* _Task details_: Which of the lines below include "agent"? Each one should be copied out.

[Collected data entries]
Segment Open

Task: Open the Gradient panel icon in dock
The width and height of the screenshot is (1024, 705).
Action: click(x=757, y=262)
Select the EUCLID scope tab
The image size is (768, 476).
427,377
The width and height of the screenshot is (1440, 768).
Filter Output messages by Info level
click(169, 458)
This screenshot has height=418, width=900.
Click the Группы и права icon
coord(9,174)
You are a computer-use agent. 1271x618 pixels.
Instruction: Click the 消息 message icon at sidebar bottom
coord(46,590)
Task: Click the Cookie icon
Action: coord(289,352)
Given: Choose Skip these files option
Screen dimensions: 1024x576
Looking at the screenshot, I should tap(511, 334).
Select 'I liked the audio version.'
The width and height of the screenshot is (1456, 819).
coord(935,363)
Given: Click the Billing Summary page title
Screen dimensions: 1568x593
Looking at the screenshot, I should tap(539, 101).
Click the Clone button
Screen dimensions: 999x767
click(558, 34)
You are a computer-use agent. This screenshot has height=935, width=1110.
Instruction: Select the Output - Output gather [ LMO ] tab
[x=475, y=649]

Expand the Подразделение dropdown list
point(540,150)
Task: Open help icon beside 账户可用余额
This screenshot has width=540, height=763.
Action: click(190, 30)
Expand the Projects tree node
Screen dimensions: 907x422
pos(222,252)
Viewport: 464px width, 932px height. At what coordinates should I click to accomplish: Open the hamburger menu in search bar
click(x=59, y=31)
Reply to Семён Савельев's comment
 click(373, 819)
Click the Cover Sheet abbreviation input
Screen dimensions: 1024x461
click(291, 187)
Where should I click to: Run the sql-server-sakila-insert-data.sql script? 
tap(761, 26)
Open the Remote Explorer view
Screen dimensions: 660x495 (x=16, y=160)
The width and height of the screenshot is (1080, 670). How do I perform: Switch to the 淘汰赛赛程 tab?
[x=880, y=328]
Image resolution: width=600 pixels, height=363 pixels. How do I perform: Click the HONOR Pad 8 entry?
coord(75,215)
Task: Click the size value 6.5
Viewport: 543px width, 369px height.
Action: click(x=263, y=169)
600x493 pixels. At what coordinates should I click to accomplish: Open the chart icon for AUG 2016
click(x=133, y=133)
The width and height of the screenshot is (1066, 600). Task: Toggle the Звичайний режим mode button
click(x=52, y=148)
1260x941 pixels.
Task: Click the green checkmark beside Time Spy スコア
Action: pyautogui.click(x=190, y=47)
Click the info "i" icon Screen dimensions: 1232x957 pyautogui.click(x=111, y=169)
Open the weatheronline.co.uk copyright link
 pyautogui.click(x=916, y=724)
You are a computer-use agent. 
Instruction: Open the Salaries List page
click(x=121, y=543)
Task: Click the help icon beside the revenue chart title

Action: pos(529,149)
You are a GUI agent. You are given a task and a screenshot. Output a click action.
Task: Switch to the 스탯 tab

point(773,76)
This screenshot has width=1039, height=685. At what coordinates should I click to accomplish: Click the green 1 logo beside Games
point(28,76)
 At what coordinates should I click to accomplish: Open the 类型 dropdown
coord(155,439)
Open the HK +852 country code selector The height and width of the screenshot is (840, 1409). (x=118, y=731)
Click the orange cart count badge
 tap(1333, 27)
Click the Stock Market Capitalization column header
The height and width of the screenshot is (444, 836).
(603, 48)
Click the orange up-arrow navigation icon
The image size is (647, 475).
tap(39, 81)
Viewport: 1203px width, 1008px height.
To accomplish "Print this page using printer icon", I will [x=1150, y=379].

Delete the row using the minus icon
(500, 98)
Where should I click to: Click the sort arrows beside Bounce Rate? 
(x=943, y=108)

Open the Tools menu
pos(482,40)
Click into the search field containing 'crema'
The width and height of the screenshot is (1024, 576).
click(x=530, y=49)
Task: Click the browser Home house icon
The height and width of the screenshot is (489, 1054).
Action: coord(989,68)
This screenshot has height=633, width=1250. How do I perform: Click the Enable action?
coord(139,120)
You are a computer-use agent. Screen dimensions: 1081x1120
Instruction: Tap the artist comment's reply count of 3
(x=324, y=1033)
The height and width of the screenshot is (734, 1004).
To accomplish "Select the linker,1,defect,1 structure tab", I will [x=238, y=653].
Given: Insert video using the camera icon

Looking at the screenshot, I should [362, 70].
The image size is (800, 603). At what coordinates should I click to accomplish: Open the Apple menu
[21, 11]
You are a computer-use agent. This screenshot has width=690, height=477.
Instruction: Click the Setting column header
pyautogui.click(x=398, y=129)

Segment Closed

* _Answer to this task_:
You are a computer-use agent. 1271x618 pixels.
You are a computer-use agent. This screenshot has height=935, width=1110.
You are a computer-use agent. 
You are a GUI agent. You are given a task and a screenshot. Output a click action.
You are a computer-use agent. Screen dimensions: 1081x1120
You are a computer-use agent. This screenshot has width=690, height=477.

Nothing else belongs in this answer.